Hier kehren wir zu den Linden zurück. Keiner unserer geheimen arabischen Freunde möchte sie offen begrüßen. Ägypten, mit dem wir einen offiziellen Friedensvertrag haben, heißt israelische Touristen nicht mehr willkommen. Ihnen wird geraten, nicht dorthin zu gehen.
Saudi-Arabien und seine Verbündeten wollen keine offenen und formellen Beziehungen zu Israel. Im Gegenteil, sie sprechen weiterhin über Israel wie in den schlimmsten Stadien des arabischen Ablehnungstums.
Sie alle zitieren den gleichen Grund: die Unterdrückung des palästinensischen Volkes. Sie alle sagen dasselbe: Die offiziellen Beziehungen zu Israel werden erst nach dem Ende des israelisch-palästinensischen Konflikts zustande kommen. Die Massen der arabischen Völker überall sind viel zu emotional in die Pflicht der Palästinenser verwickelt, offizielle Verbindungen zwischen ihren Herrschern und Israel zu tolerieren.
Diese Herrscher haben alle die gleichen Bedingungen, die von Yasser Arafat aufgestellt und in den saudischen Friedensplan aufgenommen wurden: ein freier palästinensischer Staat Seite an Seite mit Israel, einvernehmlich festgelegte Grenzen auf der Grundlage der Linien vom Juni 1967 mit geringem Gebietsaustausch, ein „ vereinbarte "Rückkehr der Flüchtlinge" ("vereinbart" mit Israel, was höchstens eine symbolische Rückkehr einer sehr begrenzten Anzahl bedeutet).
Die israelischen Regierungen haben nie auf diesen Plan reagiert. Heute sind sie unter Binyamin Netanyahu weiter von diesen Friedensbedingungen entfernt als je zuvor. Fast täglich erlässt unsere Regierung Gesetze, erweitert Siedlungen, ergreift Maßnahmen und gibt Erklärungen ab, die Israel von jeglichem Frieden abbringen, den arabische Länder akzeptieren könnten.

ZUKÜNFTIGE GENERATIONEN werden diese Situation mit Erstaunen betrachten.

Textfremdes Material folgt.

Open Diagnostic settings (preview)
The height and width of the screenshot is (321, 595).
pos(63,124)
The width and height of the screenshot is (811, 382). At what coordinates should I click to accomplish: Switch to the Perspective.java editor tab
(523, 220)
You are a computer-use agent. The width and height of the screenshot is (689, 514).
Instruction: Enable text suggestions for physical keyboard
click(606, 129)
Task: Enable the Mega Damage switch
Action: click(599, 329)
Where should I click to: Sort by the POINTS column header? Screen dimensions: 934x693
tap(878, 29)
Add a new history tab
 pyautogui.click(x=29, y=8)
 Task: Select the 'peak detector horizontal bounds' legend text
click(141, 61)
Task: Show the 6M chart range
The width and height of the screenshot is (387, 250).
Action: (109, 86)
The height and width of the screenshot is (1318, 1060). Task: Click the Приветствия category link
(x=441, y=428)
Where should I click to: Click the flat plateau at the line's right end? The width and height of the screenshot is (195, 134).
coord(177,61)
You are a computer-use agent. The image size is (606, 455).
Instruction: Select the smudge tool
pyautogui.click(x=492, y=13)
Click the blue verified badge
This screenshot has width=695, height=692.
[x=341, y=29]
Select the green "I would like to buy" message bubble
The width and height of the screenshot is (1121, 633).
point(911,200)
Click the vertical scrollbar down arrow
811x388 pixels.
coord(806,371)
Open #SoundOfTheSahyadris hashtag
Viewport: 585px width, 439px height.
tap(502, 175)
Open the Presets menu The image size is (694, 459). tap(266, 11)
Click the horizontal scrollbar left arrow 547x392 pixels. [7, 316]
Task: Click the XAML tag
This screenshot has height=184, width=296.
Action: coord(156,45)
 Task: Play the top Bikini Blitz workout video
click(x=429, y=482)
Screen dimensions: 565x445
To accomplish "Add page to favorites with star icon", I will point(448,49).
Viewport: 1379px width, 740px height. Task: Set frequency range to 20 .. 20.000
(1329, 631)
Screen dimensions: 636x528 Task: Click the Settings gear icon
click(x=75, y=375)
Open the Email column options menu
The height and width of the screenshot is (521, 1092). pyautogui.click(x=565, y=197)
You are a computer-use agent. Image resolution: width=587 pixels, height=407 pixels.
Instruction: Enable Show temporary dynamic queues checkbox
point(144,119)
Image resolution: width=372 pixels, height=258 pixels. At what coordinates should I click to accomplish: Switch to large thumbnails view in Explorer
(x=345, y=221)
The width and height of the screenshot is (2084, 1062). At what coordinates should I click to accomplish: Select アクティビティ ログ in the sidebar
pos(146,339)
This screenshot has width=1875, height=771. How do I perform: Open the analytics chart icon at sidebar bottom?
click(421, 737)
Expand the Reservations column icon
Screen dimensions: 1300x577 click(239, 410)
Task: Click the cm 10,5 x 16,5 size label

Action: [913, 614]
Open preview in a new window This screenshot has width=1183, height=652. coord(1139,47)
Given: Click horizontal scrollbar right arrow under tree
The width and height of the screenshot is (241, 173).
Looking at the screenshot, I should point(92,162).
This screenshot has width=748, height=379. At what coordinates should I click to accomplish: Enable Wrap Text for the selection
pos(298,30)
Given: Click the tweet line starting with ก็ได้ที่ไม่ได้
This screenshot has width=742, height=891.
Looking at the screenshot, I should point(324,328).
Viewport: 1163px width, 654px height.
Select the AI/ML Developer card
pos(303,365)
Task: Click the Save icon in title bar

Seit der Gründung der zionistischen Bewegung und mit Sicherheit seit der Gründung des Staates Israel haben die Israelis davon geträumt, den arabischen Widerstand zu überwinden und die arabische Welt zu veranlassen, den „jüdischen und demokratischen“ Staat Israel als legitimes Mitglied der Region zu akzeptieren .
Jetzt bietet sich diese Gelegenheit. Es kann getan werden. Israel wird zum arabischen Tisch eingeladen. Und Israel ignoriert die Gelegenheit.
Nicht weil Israel blind ist, sondern weil die besetzten palästinensischen Gebiete und mehr Siedlungen für sie wichtiger sind als der historische Akt des Friedensschlusses.
Deshalb möchte niemand, dass wir sie unter den Linden begrüßen.

avnery@actcom.co.il
Kommentator in Ny Tid. Avnery ist ein ehemaliges Mitglied der Knesset in Israel. Israelischer Journalist und Friedensaktivist (geb. 1923).